The process of making Murano glass is rather complex. Most Murano glass art is made using the lampworking technique. The glass is made from silica, which becomes liquid at high temperatures. As the glass passes from a liquid to a solid state, there is an interval wherein the glass is soft before it hardens completely. This is when the glass-master can shape the material.

Natale di Vetro (Christmas of Glass) is an annual Christmas celebration in Murano, Italy, beginning on St. Nicholas Day and lasting one month. Simone Cenedese designed a glass sculpture for the 2008 Natale di Vetro celebration, and this stunningly beautiful work of art is on permanent display at Campo Santo Stefano. Titled “Natale di luce in una cometa di vetro,” (Christmas of light in a glass comet) this blue glass sculpture has become Murano’s symbol of Christmas.

During Natale di Vetro, several of the larger glass-works are open to the public, allowing anyone an opportunity to experience the glass artisans honing their craft.

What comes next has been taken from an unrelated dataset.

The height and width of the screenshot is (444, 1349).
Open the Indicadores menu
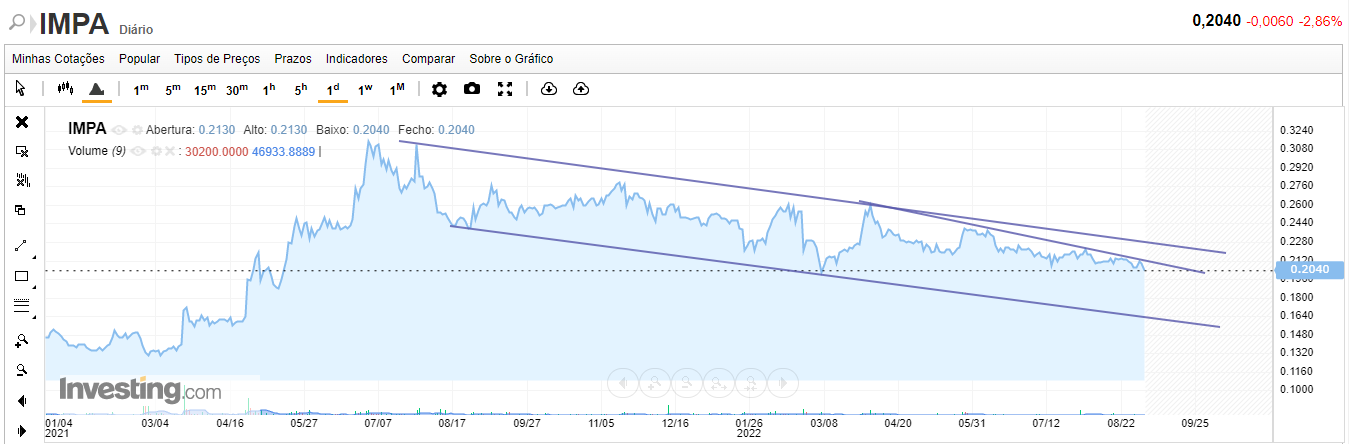[x=357, y=59]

Wednesday, December 15, 2010

Paris, France

Known as both the City of Light and the City of Love, Paris is one of the most romantic cities in the world. Paris at Christmas, decked out in its holiday finery, makes it even more beautiful than usual.

Arc de Triomphe
The Arc de Triomphe stands at the top of the Champs-Élysées and honors those who fought and died for France in the French Revolutionary and the Napoleonic Wars, with the names of all French victories and generals inscribed on its inner and outer surfaces.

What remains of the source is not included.